▶

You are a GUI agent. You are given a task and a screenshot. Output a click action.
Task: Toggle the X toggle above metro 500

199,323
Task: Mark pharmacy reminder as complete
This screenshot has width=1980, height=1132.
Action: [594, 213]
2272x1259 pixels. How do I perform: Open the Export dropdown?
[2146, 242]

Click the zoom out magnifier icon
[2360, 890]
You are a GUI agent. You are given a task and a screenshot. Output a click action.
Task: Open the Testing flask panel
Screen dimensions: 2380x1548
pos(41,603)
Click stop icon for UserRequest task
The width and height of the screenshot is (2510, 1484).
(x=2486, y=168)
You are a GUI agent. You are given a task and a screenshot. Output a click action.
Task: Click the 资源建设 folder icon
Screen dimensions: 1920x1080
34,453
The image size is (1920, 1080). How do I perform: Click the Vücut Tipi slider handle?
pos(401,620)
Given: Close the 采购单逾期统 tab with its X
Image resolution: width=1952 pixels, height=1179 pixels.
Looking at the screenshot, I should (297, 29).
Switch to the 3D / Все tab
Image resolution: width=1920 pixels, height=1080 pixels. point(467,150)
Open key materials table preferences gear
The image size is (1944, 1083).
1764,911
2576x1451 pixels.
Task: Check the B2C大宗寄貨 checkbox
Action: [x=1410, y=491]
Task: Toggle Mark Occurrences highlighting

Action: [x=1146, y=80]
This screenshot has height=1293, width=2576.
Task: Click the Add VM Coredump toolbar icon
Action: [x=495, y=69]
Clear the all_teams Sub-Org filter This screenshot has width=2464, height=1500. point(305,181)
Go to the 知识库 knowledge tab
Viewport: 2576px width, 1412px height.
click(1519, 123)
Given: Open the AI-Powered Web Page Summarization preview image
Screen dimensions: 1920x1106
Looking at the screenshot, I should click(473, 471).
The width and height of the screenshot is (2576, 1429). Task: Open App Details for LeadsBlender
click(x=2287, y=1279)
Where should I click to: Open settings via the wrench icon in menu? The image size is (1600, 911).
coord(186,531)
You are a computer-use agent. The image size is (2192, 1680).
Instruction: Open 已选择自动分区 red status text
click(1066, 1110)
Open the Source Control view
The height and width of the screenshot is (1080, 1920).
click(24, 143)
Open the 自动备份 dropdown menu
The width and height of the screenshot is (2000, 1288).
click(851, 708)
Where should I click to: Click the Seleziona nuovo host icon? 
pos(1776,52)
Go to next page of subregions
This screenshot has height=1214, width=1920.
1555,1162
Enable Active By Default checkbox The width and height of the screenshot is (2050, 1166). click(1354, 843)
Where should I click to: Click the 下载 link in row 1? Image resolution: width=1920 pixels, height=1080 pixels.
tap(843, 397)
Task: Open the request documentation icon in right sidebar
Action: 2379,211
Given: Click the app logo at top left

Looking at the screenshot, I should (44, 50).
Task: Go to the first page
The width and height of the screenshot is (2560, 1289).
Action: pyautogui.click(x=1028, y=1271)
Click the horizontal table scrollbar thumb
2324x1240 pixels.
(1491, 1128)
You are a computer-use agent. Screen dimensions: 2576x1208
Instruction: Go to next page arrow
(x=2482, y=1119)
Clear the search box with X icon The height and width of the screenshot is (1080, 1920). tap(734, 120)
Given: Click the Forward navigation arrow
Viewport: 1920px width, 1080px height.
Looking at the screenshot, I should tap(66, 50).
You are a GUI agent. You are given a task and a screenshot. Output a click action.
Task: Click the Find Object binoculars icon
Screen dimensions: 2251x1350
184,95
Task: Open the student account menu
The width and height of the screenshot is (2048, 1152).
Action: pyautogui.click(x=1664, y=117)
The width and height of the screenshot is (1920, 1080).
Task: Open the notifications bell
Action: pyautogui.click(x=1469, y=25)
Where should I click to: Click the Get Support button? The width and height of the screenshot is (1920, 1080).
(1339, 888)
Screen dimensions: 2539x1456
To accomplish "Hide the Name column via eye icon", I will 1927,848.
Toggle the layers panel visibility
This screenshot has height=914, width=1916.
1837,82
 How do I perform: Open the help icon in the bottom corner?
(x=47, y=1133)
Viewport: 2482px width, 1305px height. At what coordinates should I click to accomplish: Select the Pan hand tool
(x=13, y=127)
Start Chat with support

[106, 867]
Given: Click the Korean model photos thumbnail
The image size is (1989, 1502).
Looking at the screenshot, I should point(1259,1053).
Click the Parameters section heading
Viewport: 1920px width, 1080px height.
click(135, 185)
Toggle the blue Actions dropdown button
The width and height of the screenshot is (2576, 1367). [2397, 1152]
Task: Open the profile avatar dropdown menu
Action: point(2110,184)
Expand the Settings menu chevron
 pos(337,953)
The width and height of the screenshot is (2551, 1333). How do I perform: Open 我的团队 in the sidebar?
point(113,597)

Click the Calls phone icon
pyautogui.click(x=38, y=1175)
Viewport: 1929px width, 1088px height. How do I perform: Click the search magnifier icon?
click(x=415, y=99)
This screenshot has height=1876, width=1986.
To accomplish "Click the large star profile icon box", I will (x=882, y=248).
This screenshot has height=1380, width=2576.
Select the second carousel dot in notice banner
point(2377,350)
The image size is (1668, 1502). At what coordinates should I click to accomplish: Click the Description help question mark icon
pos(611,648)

◀

● What is expected: In the listing above, find the line holding "Screen dimensions: 1920x1106" and the line holding "You are a computer-use agent. The", then output those two lines and every line between them exactly.

● Answer box:
Screen dimensions: 1920x1106
Looking at the screenshot, I should click(473, 471).
The width and height of the screenshot is (2576, 1429). Task: Open App Details for LeadsBlender
click(x=2287, y=1279)
Where should I click to: Open settings via the wrench icon in menu? The image size is (1600, 911).
coord(186,531)
You are a computer-use agent. The image size is (2192, 1680).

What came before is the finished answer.